Em nota após a derrota, May disse: “Continuo a acreditar que o melhor resultado, de longe, é que o Reino Unido deixe a União Europeia de maneira ordenada, com um acordo”.

“E o acordo que negociamos é o melhor e na verdade o único acordo disponível.”

Para o conservador Graham Brady, os dois cenários mais prováveis são a saída da UE sem acordo ou “algum tipo de adiamento perpétuo”.

Na terça, os ajustes cosméticos que a chefe de governo conseguiu obter de autoridades europeias a menos de 24 horas da votação, em visita a Estrasburgo (França), não foram suficientes para reverter a oposição maciça ao texto entre os parlamentares.

Uma ala numerosa critica o mecanismo previsto para evitar a volta de controles alfandegários na fronteira entre as Irlandas, caso, após o Dia D do brexit, um novo acordo comercial entre UE e Reino Unido demore a ser desenhado.

O dispositivo, chamado em inglês de “backstop”, prevê o estabelecimento de uma união aduaneira entre as partes, a partir de 2021, se e enquanto a relação 2.0 entre Londres e Bruxelas (sede da governança europeia) não estiver definida até lá.

Detratores da medida veem nela uma armadilha europeia para “prender” os britânicos indefinidamente.

Na segunda (11), May obteve da UE um adendo (com valor legal) ao acordo fechado em novembro de 2018.

Na prática, as partes “lustraram” uma carta de janeiro passado em que Jean-Claude Juncker, presidente da Comissão Europeia, e Donald Tusk, número 1 do Conselho Europeu, comprometiam-se a dedicar seus melhores esforços à busca de uma alternativa ao “backtop”. Se ela não fosse encontrada, a vigência do mecanismo seria limitada.

No entendimento de May, esse apêndice do acordo afastaria o risco de uma tocaia europeia, garantindo a Londres a prerrogativa de contestar e até de suspender a aplicação do “backstop”.

Na manhã de terça, o procurador-geral Geoffrey Cox deu seu parecer sobre os documentos divulgados na véspera em Estrasburgo.

Afirmou que o instrumento interpretativo conjunto (nome pomposo dado à carta reciclada) e a declaração unilateral de May (de que o Reino Unido poderia se retirar da hipotética união aduaneira se a discussão da nova relação comercial não estivesse avançando) reduziam o risco de os britânicos ficarem presos à Europa. Mas a ameaça, segundo ele, ainda existia.

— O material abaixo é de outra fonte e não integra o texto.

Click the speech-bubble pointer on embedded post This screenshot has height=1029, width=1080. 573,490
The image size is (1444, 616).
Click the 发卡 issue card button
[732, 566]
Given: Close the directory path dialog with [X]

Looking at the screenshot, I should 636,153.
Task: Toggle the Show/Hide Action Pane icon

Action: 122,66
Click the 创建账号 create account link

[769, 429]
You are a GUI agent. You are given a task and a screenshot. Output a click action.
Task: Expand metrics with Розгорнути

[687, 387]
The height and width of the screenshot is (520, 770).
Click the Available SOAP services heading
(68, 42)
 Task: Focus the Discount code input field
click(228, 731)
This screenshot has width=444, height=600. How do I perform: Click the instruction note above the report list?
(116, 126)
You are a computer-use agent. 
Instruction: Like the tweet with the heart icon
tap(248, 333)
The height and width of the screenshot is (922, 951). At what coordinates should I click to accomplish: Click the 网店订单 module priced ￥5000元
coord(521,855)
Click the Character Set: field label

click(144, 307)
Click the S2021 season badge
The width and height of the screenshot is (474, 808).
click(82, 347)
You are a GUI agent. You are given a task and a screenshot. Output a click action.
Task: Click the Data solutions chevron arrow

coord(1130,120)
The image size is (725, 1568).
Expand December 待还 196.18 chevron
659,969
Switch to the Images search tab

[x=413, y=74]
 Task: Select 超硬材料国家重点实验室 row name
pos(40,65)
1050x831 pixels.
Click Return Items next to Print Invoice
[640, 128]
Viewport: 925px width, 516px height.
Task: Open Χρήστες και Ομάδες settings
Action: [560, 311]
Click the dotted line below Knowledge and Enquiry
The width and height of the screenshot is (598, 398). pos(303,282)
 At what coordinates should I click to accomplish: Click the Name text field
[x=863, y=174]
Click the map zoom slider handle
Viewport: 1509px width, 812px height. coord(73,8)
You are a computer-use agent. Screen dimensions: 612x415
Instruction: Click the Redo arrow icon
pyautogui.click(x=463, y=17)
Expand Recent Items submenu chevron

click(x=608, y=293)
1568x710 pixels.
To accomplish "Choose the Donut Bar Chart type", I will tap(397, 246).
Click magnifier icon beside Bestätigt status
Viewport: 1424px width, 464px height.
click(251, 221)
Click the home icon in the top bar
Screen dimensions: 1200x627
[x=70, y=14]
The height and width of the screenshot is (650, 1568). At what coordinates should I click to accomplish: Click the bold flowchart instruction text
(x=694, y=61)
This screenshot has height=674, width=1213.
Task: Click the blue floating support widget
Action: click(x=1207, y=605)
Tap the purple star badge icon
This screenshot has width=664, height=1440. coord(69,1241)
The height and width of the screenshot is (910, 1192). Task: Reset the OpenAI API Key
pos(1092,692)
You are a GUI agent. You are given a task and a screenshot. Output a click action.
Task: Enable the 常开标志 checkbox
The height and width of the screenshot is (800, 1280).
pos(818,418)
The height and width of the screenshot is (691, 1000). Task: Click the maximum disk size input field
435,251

Foi um banho de água fria nas esperanças do governo de ver o pacto ser aprovado horas mais tarde, já que muitos parlamentares haviam dito que definiriam seu voto com base nas impressões de Cox.

Assim que a derrota se confirmou, Jeremy Corbyn, líder do Partido Trabalhista (principal força de oposição), disse que a legenda vai buscar apoio suprapartidário a sua proposta de brexit “leve”, pela qual o Reino Unido permaneceria na união aduaneira europeia em caráter definitivo e manteria uma relação próxima com o mercado comum.

Há também pressão nas fileiras trabalhistas para que o líder endosse a campanha por um novo plebiscito, o que ele tem hesitado em fazer.

Além desse cenário e dos que envolveriam uma separação sem acordo ou um adiamento do brexit, existe a hipótese de uma queda do governo May, o que poderia abrir caminho para eleições antecipadas.

Na terça, uma vez conhecido o resultado, o negociador-chefe pelo lado europeu, Michel Barnier, afirmou que, de agora em diante, só Londres poderia salvar a própria pele.

“Não haverá uma terceira chance”, disse Juncker. “Não haverá outras interpretações das interpretações, ou novas garantias das garantias se o ‘voto significativo’ de amanhã [quarta] fracassar.”

Mais cedo, o vice-presidente da Comissão Europeia já havia dado o tom: se o acordo fosse derrubado novamente, só restaria “apertar o cinto de segurança”. O tamanho da derrota do governo faz mesmo pensar que a pilota sumiu.